12 October 2014

A few months ago I have started learning Erlang, mostly for fun but it was right about time to jump on the functional bandwagon. The best way to learn a new language is to find an engaging project, in my case its been something what has been on my mind for quite a while: a cloud communication protocol / framework for distributed computing. Some basic principles of what it is about can be found here: CloudDDS.

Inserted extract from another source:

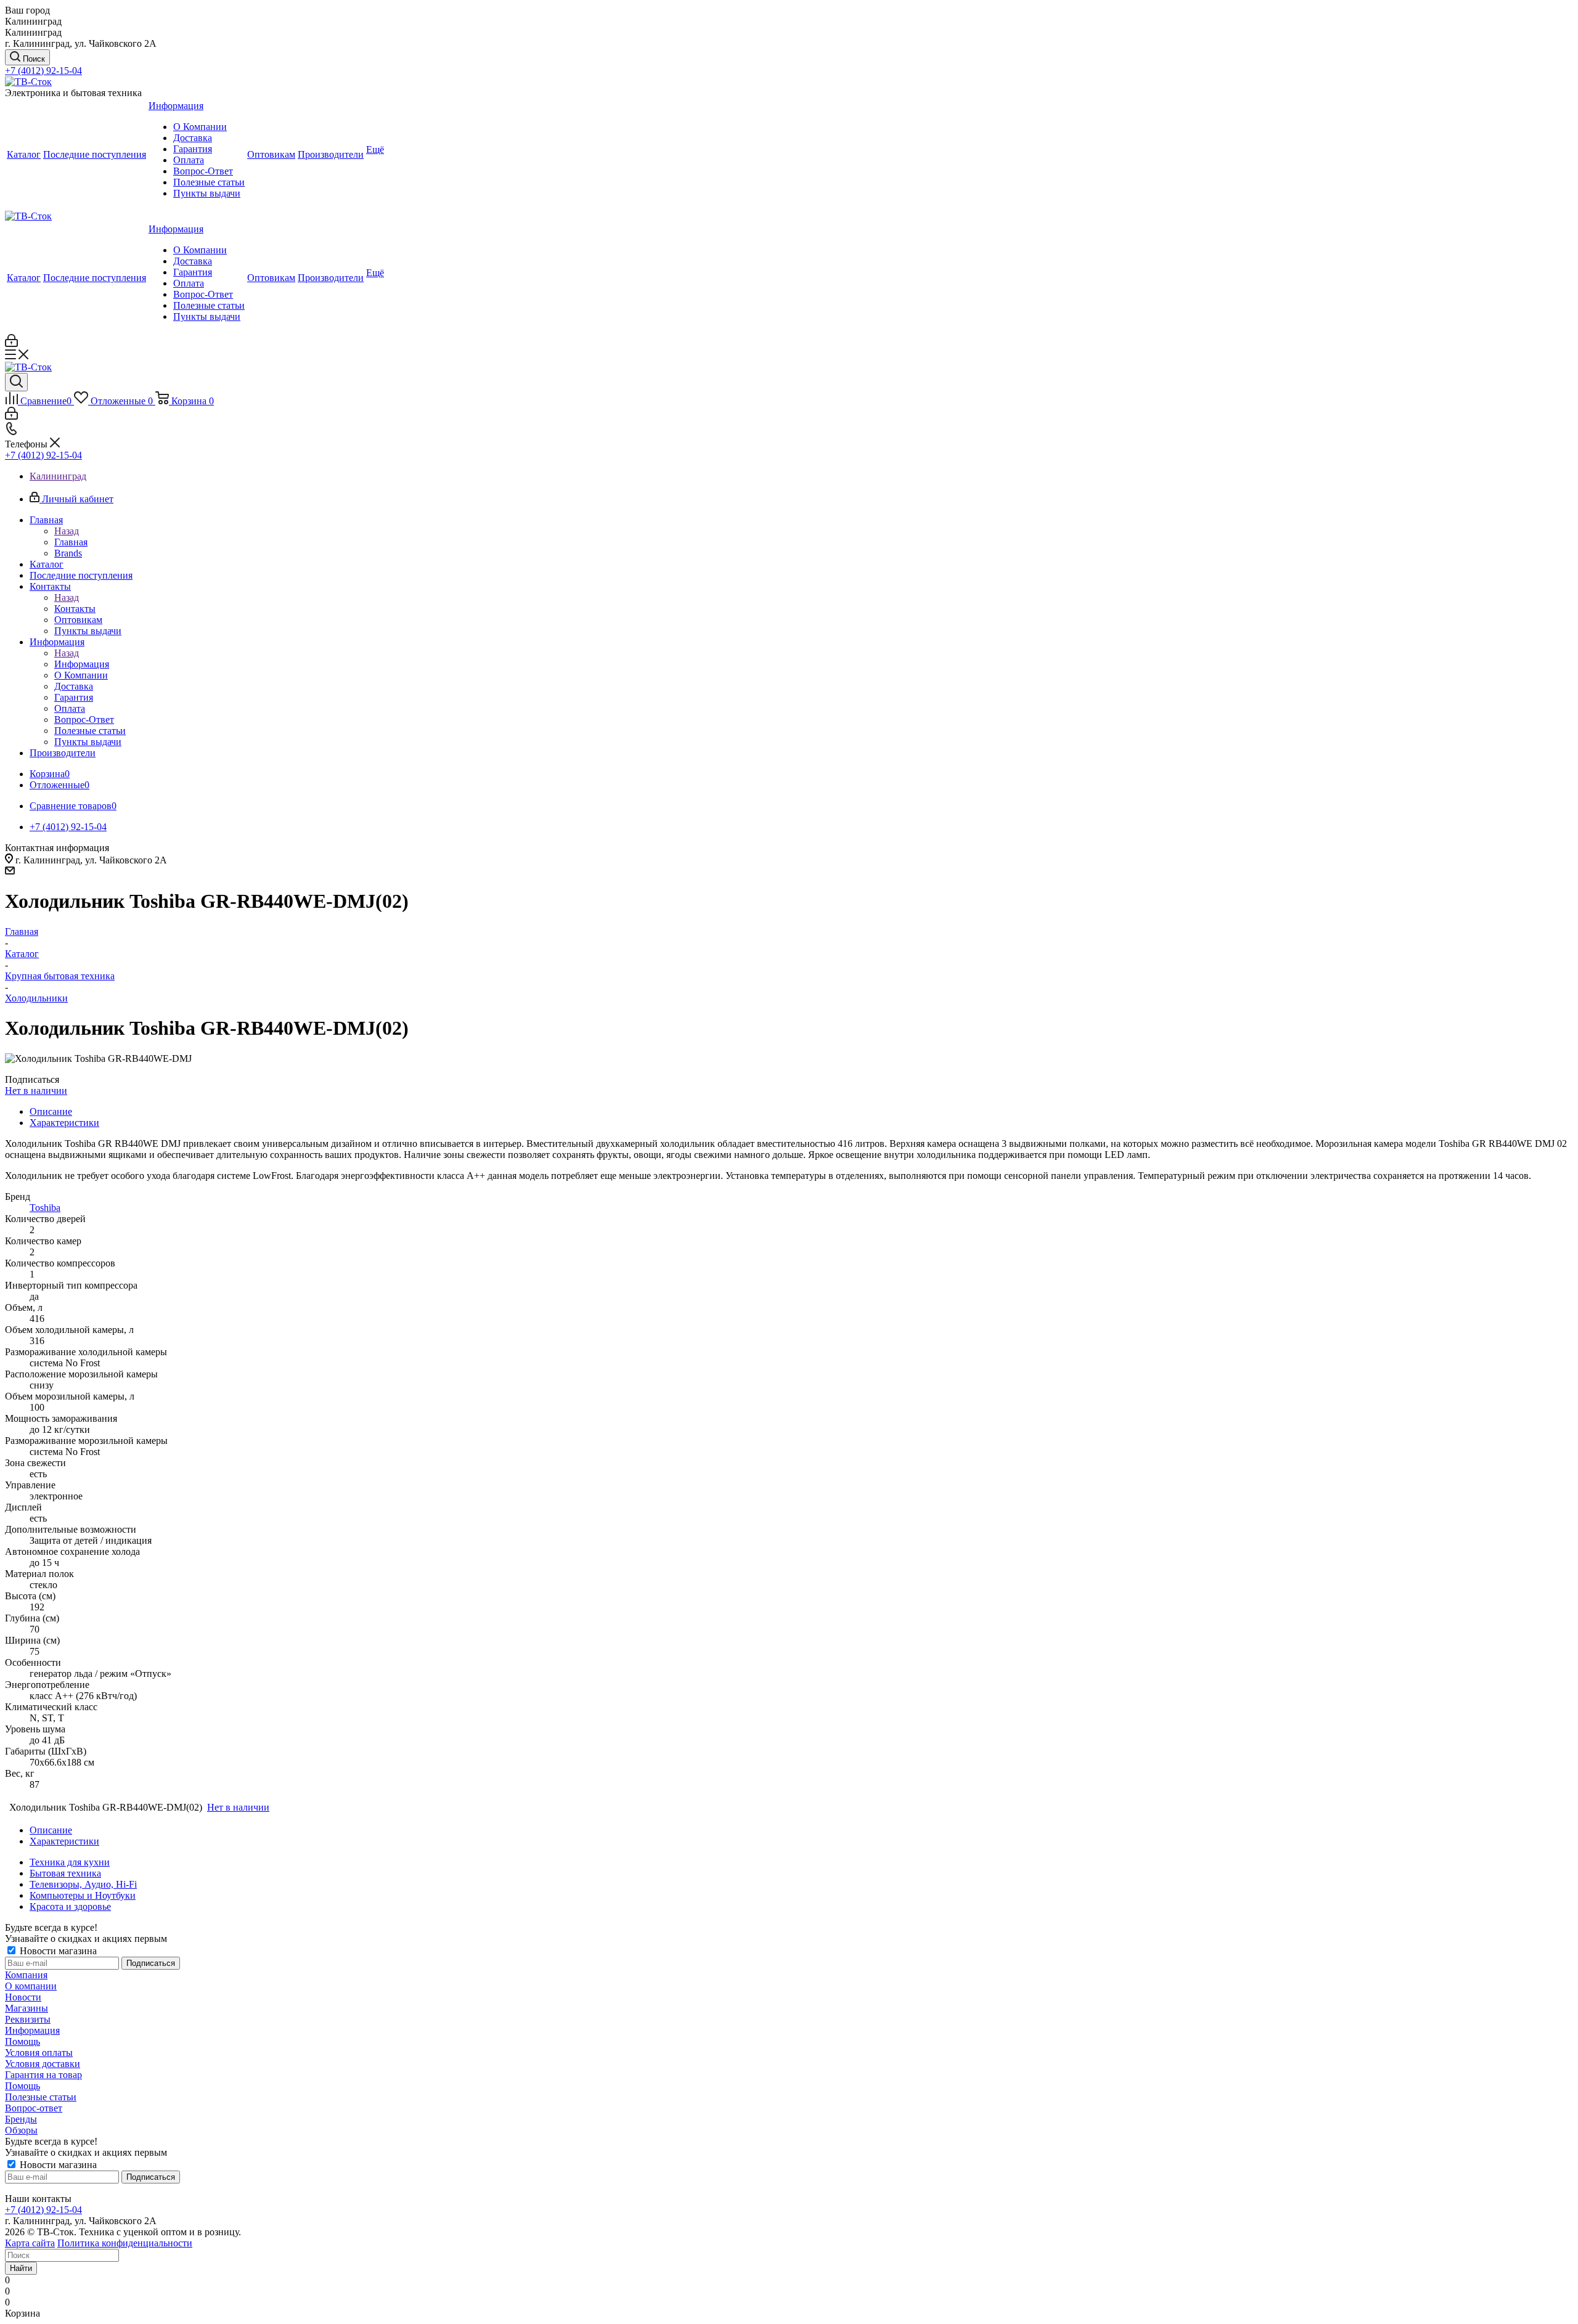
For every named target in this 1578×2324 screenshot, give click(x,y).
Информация (81, 664)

While learning Erlang, I decided to also learn a number of other technologies, or using other words - apply them in practice. One of those is Apache Thrift. Apache Thrift is a binary cross-language framework for distributed service development. It is a serialization protocol with its own RPC stack.

Thrift RPC stack comes with a number of supported protocols, referred to as transports. Erlang implementation provides HTTP, JSON, file, disk log and framed transports. The project I was working on uses UDP for all communication. Below, I am going to describe how I implemented Thrift over UDP in Erlang. I will walk the reader through building a simple active-active setup of two clients communicating via UDP using Thrift messages.

Prerequisites

Apache Thrift uses .thrift file to describe services and types to used by the software. To generate the language code, Apache Thrift must be installed first. There is a lot of examples available how this can be achieved. I have created a bash script for Ubuntu 12.04 for my own reference, available here: Install Thrift 0.9.1 with all language support.

Design

I will follow the standard OTP principles while developing the example.

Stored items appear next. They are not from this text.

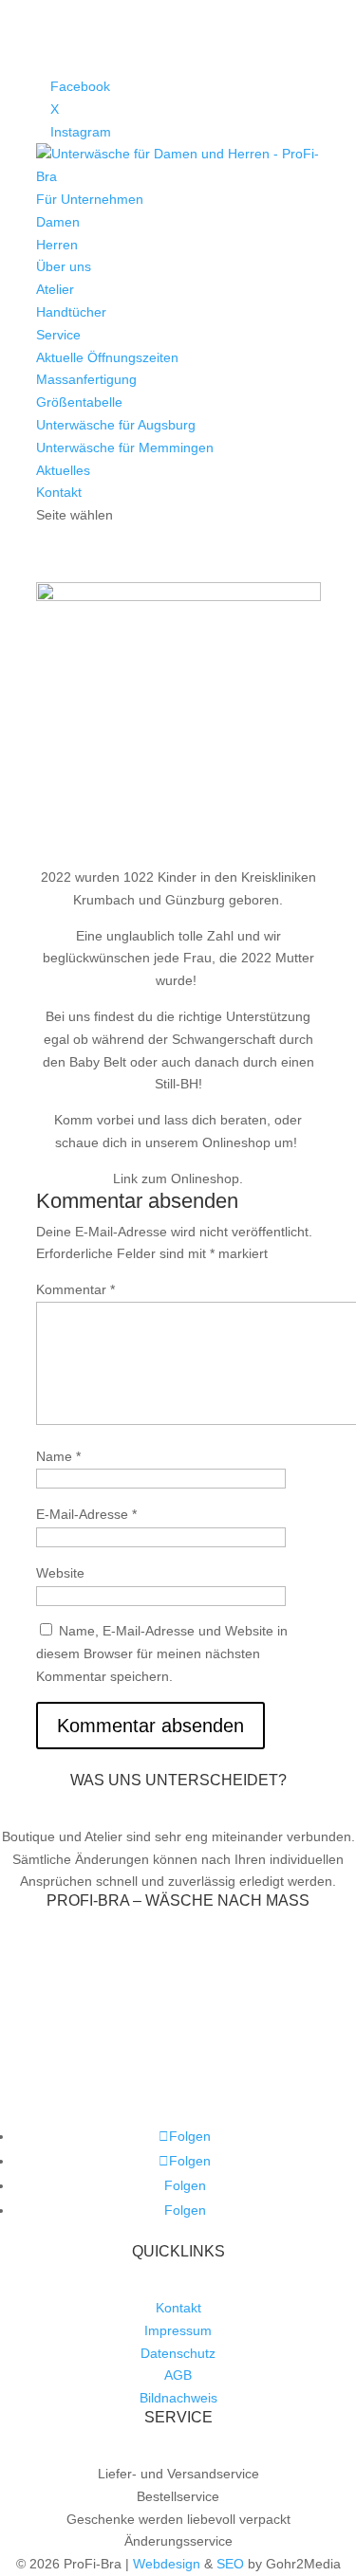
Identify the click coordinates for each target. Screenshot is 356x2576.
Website (60, 1572)
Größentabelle (79, 402)
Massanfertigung (86, 379)
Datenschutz (178, 2353)
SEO (230, 2563)
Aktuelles (63, 470)
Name (58, 1456)
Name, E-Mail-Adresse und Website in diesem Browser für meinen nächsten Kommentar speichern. (162, 1653)
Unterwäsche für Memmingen (125, 447)
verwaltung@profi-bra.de (200, 2038)
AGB (178, 2375)
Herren (57, 244)
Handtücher (71, 312)
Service (58, 334)
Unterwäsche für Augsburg (116, 424)
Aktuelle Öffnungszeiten (107, 357)
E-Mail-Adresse (86, 1514)
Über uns (63, 266)
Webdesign (166, 2563)
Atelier (55, 289)
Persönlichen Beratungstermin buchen (178, 2060)
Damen (58, 221)
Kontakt (59, 492)
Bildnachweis (178, 2397)
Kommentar (75, 1289)
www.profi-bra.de (178, 2083)
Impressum (178, 2330)
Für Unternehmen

application -> supervisor -> UDP messaging worker
                        | -> serialization worker

While discussing the implementation, I will not focus on the details of the messaging code, neither I will dive into the details of the standard OTP components. I will focus only on the Thrift part.

Basic OTP modules

First step is to create a basic Erlang application. All the code can be found below. Additionally, at the bottom of the article I am publishing the link to the sources available on github.

rebar.config

A bare minimum required for installing dependencies.

{deps, [
  {thrift, ".*",
    {git, "https://github.com/radekg/thrift-erlang.git", "master"}}
]}.

I am using my own fork of Thrift, it contains updated JSX dependencies.

src/udp_thrift.app.src

{application, udp_thrift,
  [{description, "Example of using Thrift with UDP"},
  {vsn, "1"},
  {modules, [udp_thrift_types,
             udp_thrift_app,
             udp_thrift_common,
             udp_thrift_sup,
             udp_thrift_messaging,
             udp_thrift_serialization]},
  {registered, udp_thrift_sup},
  {applications, [kernel, stdlib, crypto, thrift]},
  {mod, {udp_thrift_app, []}}]}.

src/udp_thrift_app.erl

-module(udp_thrift_app).
-behaviour(application).
-export([start/2, stop/1]).

start(_Type, _Args) ->
  udp_thrift_sup:start_link().
stop(_State) ->
  ok.

src/udp_thrift_common.erl

-module(udp_thrift_common).
-export([
  get_timestamp/0,
  get_message_id_as_string/0 ]).

get_timestamp() ->
  {Mega,Sec,Micro} = os:timestamp(),
  trunc( ((Mega*1000000+Sec)*1000000+Micro) / 1000000 ).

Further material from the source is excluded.